Im Jahre 1943 wurde er zum Jäger-Regiment 738 versetzt, das zur 118.Jäger-Division gehörte. Diese Division war im damaligen Jugoslawien als Besatzungstruppe eingesetzt. Im Oktober 1943 wurde ihm das Verwundetenabzeichen in Schwarz und am 8. Dezember 1943 das Eiserne Kreuz Erster Klasse verliehen.
Als die Rote Armee 1944/1945 in Ungarn eindrang, wurde die 118.Jäger-Division in den Raum südlich des Plattensees verlegt. Dort nahm sie an der letzten deutschen Offensive in Ungarn, dem Unternehmen Frühlingserwachen, teil. Dieses Unternehmen scheiterte und die Rote Armee trieb die deutschen SS-Panzer-Divisionen, welche nördlich des Plattensees kämpften, weit nach Westen zurück, während die Divisionen südlich des Plattensees die Front noch tagelang notdürftig halten konnten, bevor auch sie den Rückzug nach Österreich antreten mussten.

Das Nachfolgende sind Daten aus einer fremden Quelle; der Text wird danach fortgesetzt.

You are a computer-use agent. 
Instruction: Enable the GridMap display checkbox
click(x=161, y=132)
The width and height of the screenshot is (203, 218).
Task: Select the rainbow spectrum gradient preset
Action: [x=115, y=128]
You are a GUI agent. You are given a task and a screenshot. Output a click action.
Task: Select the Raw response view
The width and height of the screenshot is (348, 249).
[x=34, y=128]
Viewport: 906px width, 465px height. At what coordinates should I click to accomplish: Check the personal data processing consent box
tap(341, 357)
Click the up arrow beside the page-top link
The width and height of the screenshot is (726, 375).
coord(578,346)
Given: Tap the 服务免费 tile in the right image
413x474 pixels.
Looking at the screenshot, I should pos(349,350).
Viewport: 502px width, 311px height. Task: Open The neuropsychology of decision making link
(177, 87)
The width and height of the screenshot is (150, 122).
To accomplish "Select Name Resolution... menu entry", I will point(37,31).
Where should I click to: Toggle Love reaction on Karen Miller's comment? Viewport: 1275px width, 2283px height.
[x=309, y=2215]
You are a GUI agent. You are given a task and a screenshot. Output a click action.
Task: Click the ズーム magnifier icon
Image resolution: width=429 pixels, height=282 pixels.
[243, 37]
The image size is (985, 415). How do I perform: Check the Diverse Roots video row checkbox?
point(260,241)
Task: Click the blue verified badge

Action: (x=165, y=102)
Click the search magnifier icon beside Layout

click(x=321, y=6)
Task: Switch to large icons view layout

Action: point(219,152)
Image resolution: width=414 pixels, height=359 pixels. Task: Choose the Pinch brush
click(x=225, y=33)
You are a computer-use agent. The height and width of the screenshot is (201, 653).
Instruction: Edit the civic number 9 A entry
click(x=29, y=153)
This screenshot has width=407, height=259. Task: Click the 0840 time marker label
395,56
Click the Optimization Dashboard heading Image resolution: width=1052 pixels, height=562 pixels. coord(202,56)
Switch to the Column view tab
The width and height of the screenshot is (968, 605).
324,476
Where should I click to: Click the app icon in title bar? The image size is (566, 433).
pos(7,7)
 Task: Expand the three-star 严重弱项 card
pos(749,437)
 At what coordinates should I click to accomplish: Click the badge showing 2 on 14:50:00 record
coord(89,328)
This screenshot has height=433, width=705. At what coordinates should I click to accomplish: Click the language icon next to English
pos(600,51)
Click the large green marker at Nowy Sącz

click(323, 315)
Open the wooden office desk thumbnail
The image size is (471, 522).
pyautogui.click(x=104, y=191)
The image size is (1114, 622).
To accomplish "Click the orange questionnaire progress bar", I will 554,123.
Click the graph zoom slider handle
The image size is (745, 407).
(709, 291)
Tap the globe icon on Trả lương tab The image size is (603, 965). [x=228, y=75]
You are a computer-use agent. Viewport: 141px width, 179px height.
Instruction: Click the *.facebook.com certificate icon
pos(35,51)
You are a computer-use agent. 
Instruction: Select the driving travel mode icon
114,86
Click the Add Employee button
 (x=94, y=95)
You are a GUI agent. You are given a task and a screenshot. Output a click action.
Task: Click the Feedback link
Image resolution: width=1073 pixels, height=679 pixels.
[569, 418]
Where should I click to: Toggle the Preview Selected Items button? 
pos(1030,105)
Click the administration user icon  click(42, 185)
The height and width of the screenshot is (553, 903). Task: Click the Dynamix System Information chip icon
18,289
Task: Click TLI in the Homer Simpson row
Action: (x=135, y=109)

Bei diesen Kämpfen wurde Emmerich Hazivar schwer verwundet. Seine Kameraden nahmen ihn zwar bei dem fluchtartigen Rückzug noch mit, er starb aber an den Folgen der Verwundung und wurde daraufhin unterwegs von seinen Kameraden auf dem Gebiet des heutigen Slowenien an unbekannter Stelle begraben.
Berichte:
Emmerich Hazivar kehrte im März 1945 nach Ausheilung einer Verwundung wieder zu seiner Kompanie zurück, die nun südlich des Plattensees gegen die Rote Armee kämpfte. Am 27. März 1945 schrieb er seinen letzten Brief an seine Eltern:[4]
„Liebe Eltern!“
„Ich bin nun glücklich wieder bei meiner Kompanie. 2 Tage war ich bei der Annatante. Die Fahrt ging reibungslos vonstatten. Sie haben sich sehr gefreut, daß ich sie besucht hatte. In Rechnitz habe ich mit dem Lokomotivführer gesprochen, er ist dann im Ramon ganz langsam gefahren und ich konnte schön abspringen. Sie haben dann alles getan, um mir das Leben die zwei Tage so schön wie möglich zu machen. Dann hat mir der .. noch einen halben Schinken, 2 Seiten Speck, etliche Würste und die Annatante eine Strudel mitgegeben, ich habe es fast nicht mitbekommen und werde noch lange davon zehren können. DIe Verpflegung ist bei uns in der Zwischenzeit sehr schlecht geworden. Doch wir sorgen schon selbst für Verbesserung. Bei Gelegenheit wird der ... dem Papa einmal Tabak schicken. Er sagt, einen Blättertabak hätte er noch. Sonst lassen sie Euch schön grüßen, es geht allen gut. Mit der Bombardierung ist es auch nicht so arg, wenn auch manches hin ist, wie zum Beispiel die große Kirche. Der Schuh Hans ist inzwischen verwundet worden. Ich habe leider das Packerl schon vorher an ihn weggeschickt, bevor ich es erfahren habe. Ich habe mit dem Arzt gesprochen. Er sagt, die Verletzung ist nicht lebensgefährlich, aber es kann lange dauern. Es war Brustverletzung durch Splitter. Vielleicht kommt er ja auch nach Pinkafeld. Mir geht es vorläufig gut, gehe morgen wieder vor an die Front.“
„Es grüßt und küßt Euch alle herzlich Emmerich. Wenn Briefe an mich ankommen, alle hierher schicken. Haben nämlich alles nach Riedlingsdorf geschickt.“
Wenige Tage nachdem dieser Brief von Emmerich Hazivar geschrieben worden ist, wurde er an der Front sehr schwer verwundet. Nachdem für die deutschen Truppen die Front südlich des Plattensees unhaltbar geworden war, begann ein fluchtartiger Rückzug, auf der der verwundete Offizier noch mitgenommen wurde. Emmerich Hazivar starb aber an den Folgen der Verwundung auf dem Staatsgebiet des heutigen Sloweniens und wurde im Raum Luttenberg an unbekannter Stelle begraben.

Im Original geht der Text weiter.